EXCERPTED PASSAGE
A State Senator in New Jersey wants the coronavirus vaccine made mandatory for all school age children, despite them being the least at risk group.
Middlesex Democrat Senator Joseph Vitale also wants to eliminate exemptions that have been used in the past to prevent their children from receiving shots.
“When it is that a vaccine is appropriate for children, I believe it ought to be included in that list of vaccines that are required for children,” Vitale told reporters.
“I’d like to incorporate it into the other vaccination bill that would require children to get vaccinated as a condition to entering school,” he added.
Vitale also says there is a separate effort underway to make the vaccine mandatory for University students in the state.
“It’s not complicated to decide whether or not to include a COVID vaccine as a condition of school,” he said, adding “The decision is going to be whether or not the vaccine is available, and if the science supports its efficacy.”
New Jersey currently mandates that children must have several vaccines in order to attend school, including MMR, polio, and chickenpox. However, thousands of children have been exempted from the shots, with parents citing religious beliefs.
There was an attempt last year by lawmakers to eliminate such exemptions and mandate the vaccinations across the board, but it failed when angry parents stormed the statehouse:
While New Jersey officials have stopped short of saying they will force everyone to get the vaccine, Governor Phil Murphy has signed an executive order that will see everyone who does get it automatically enrolled into a ‘New Jersey Immunization Information System’ , a move that some have seen as a way of coercing people to take the shot.

EXERCISE REQUIREMENTS
Can you repeat, word for word, the stretch of the New Jersey vaccine article from "A State Senator" through "Vitale told reporters."? The lines after this point are separate material, unrelated to the New Jersey vaccine article.

INPUT DATA
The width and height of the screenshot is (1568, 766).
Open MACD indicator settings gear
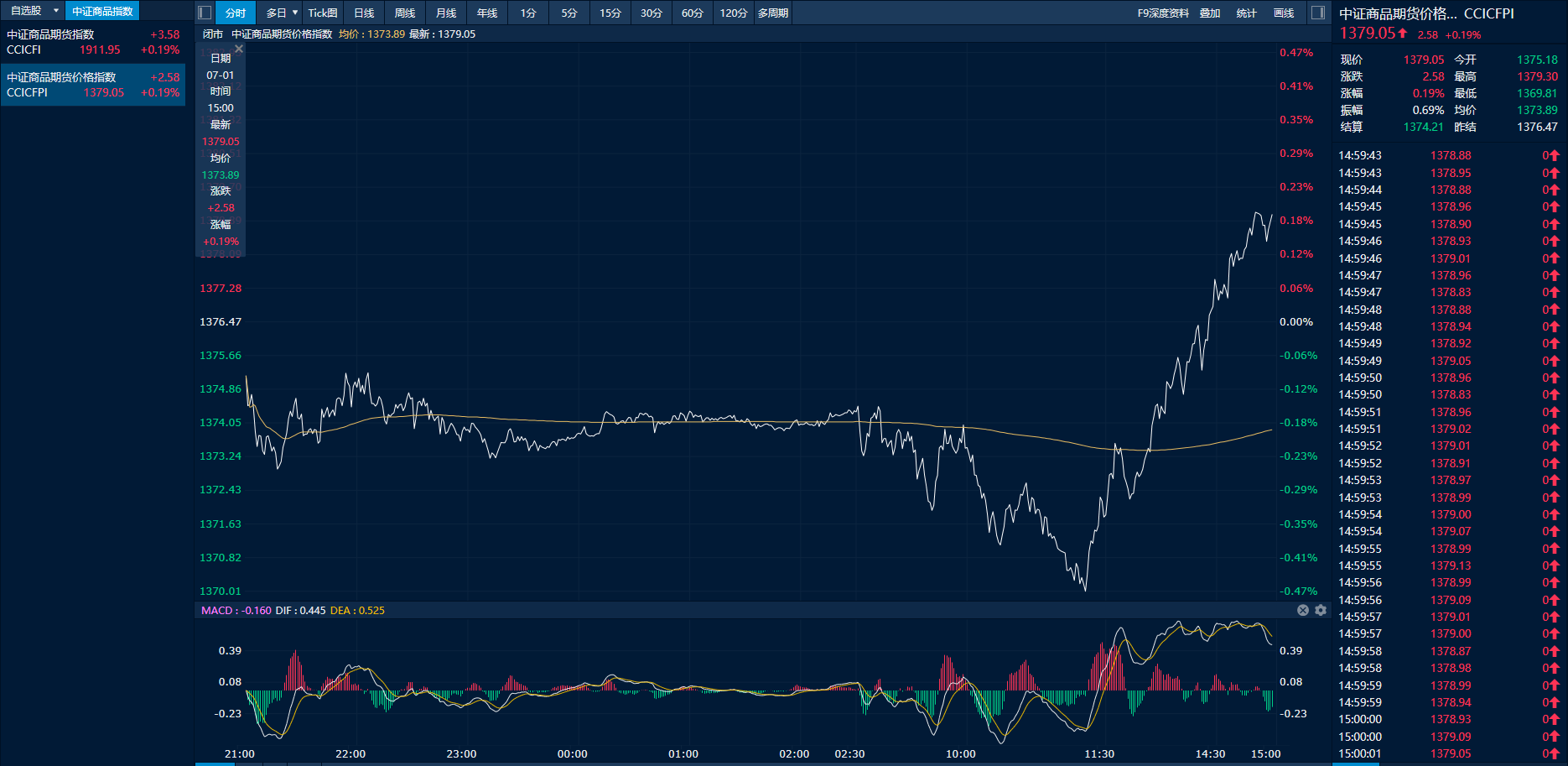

RESULT OF THE EXERCISE
A State Senator in New Jersey wants the coronavirus vaccine made mandatory for all school age children, despite them being the least at risk group.
Middlesex Democrat Senator Joseph Vitale also wants to eliminate exemptions that have been used in the past to prevent their children from receiving shots.
“When it is that a vaccine is appropriate for children, I believe it ought to be included in that list of vaccines that are required for children,” Vitale told reporters.